The extension of the North East Recreation Trail is closer to fruition with the announcement of renewed Australian Government funding of $1.47 million.
Member for Bass Bridget Archer made the announcement on her Facebook site today.
“I have been working tirelessly over the past 12 months to keep the rail trail funding after the original funding agreement with the Dorset Council had lapsed due to the neccessary additional time needed to consult with the community,” Mrs Archer said.
“This funding supports job creation and tourism, which is more important than ever, particularly as the region looks to recover from the economic challenges of COVID-19.
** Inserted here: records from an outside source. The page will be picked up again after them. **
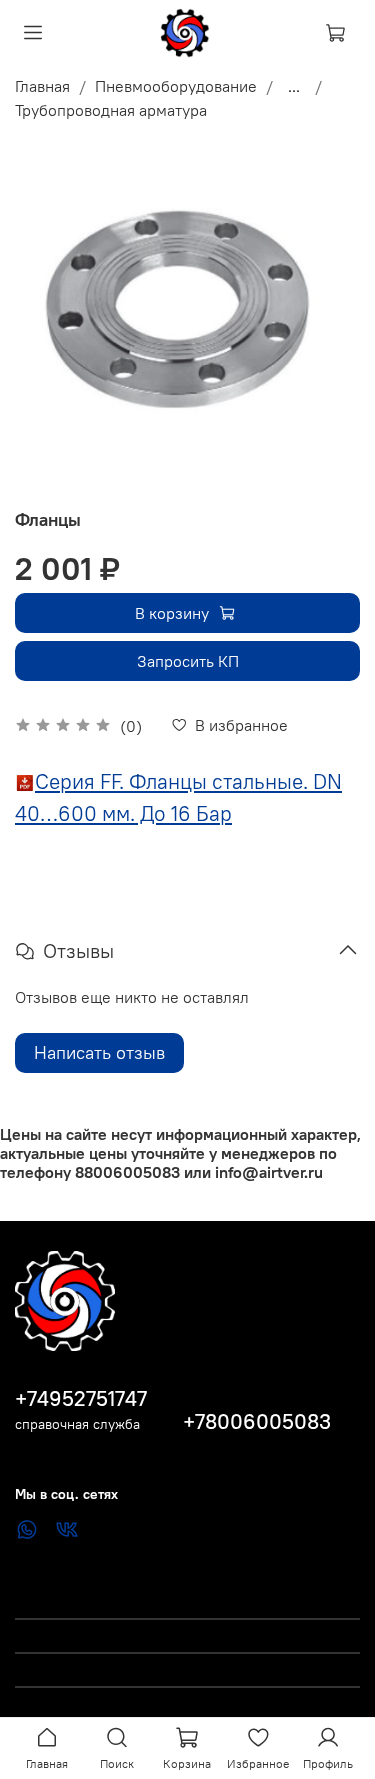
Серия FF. (79, 781)
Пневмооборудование (176, 86)
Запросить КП (188, 661)
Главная (42, 86)
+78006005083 (257, 1421)
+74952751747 (81, 1398)
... (294, 86)
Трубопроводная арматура (111, 110)
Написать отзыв (99, 1052)
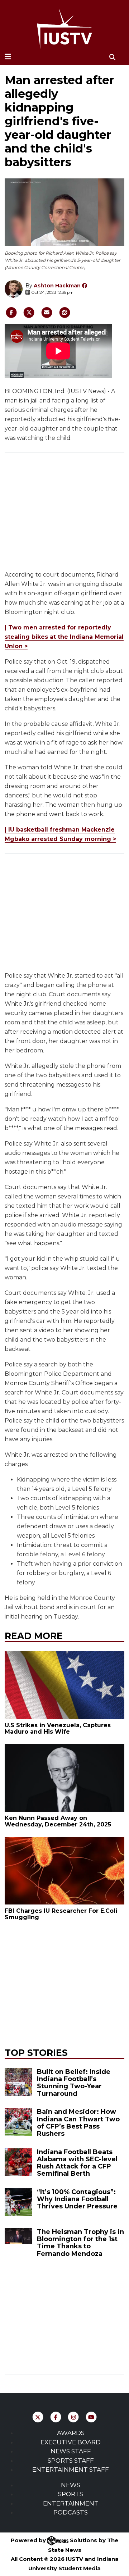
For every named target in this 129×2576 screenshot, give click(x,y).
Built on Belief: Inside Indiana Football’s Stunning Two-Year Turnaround (73, 2082)
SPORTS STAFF (71, 2460)
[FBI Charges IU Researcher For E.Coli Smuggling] (65, 1870)
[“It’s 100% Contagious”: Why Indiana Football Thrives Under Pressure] (18, 2202)
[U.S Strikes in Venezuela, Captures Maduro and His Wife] (65, 1685)
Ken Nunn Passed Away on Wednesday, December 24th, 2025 (58, 1821)
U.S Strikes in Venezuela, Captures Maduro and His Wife (58, 1728)
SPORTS (70, 2494)
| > (64, 637)
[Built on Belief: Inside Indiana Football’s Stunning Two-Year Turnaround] (18, 2082)
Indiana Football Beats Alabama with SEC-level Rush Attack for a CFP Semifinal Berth (77, 2162)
“A big thank you to Deputy Prime Minister and Minister for Infrastructure, Transport and Regional Development Michael McCormack MP for working with me to deliver these much needed funds to the North East region,” she said.
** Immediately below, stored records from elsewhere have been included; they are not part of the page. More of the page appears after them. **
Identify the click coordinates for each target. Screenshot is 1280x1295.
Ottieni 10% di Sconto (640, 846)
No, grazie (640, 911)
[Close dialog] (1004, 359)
Legislation to allow Dorset Council to become the corridor manager was passed by the parliament last year so the next step in the process is for the council to lodge and approve a development application for the work.
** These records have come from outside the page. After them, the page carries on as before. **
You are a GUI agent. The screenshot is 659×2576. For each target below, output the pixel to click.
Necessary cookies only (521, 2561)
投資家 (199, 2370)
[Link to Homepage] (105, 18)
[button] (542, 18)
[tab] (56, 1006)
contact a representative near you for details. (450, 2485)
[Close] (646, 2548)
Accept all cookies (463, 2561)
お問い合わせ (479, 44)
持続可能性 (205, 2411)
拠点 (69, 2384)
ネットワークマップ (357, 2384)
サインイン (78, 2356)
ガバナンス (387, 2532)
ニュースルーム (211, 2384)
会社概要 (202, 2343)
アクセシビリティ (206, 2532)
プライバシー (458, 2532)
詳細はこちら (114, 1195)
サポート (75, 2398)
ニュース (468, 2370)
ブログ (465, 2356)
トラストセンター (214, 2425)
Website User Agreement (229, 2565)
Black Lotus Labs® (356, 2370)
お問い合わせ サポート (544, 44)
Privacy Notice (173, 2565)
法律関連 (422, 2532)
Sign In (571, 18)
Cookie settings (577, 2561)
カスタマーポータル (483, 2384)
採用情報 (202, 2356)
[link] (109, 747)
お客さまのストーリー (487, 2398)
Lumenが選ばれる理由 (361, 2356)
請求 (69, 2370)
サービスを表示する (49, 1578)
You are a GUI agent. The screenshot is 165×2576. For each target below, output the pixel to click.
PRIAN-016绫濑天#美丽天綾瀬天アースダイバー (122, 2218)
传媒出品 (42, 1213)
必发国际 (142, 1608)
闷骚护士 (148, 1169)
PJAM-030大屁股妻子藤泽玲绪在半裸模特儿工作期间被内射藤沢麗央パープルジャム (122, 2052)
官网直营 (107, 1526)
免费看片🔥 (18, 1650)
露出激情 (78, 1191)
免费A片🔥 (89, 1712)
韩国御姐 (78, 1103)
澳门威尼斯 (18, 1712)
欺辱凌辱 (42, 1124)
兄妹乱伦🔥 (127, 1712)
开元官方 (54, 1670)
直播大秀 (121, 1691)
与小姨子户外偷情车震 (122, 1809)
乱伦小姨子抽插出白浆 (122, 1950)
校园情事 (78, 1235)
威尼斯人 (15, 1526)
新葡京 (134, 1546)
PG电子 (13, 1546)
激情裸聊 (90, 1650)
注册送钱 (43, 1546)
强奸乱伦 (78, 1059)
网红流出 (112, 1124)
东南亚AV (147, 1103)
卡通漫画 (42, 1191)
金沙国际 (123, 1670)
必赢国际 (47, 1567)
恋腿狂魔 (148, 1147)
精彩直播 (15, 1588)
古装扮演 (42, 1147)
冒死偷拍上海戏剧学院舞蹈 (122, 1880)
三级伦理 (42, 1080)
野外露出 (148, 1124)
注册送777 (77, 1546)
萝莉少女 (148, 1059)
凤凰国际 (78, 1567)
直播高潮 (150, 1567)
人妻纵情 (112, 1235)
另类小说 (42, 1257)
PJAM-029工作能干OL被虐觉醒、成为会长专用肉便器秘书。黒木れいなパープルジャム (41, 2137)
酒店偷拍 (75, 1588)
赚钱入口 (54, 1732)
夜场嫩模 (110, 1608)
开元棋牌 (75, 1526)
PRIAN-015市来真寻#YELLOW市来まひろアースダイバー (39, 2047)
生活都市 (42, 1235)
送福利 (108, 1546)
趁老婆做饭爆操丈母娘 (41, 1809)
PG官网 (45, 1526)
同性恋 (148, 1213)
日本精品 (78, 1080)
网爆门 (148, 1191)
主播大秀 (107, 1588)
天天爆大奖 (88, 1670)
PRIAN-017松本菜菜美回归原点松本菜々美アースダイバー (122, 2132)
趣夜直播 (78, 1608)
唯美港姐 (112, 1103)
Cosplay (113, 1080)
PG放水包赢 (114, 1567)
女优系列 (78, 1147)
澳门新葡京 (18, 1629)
A local resident who opposes the rail trail extension has said he would take legal action against the project, so if he did go ahead with that it could further delay completion of the trail.
Bicycle Network has been a strong supporter of the disused rail line being converted into a shared path for locals and visitors to enjoy.
Tasmanian Public Affairs Manager, Alison Hetherington, said it was great to see the Australian Government listening to the community and acknowledging the health, social and economic benefits of the trail extenson.
“Longer shared trails can provide tourism benefits to regional towns and have been very successful where they’ve been created in Victoria and New Zealand,” Ms Hetherington said.
“But they also create opportunities for residents to use the trail to get around their local area and exercise.
“Once this extension is built, we’d love to see the trail join up with the new Branxholm to Derby trail to create a truly memorable Tasmanian cycling experience for riders aged 8 to 80.
“If the rail group can get a regular passenger train running on the line between Coldwater Creek and Lilydale Falls then riders could choose to ride that with their bike for the first leg of their journey.
"If the rail group fails to get a train up and running, then it opens the possibility for the rail trail to extend through to Launceston,” Ms Hetherington said.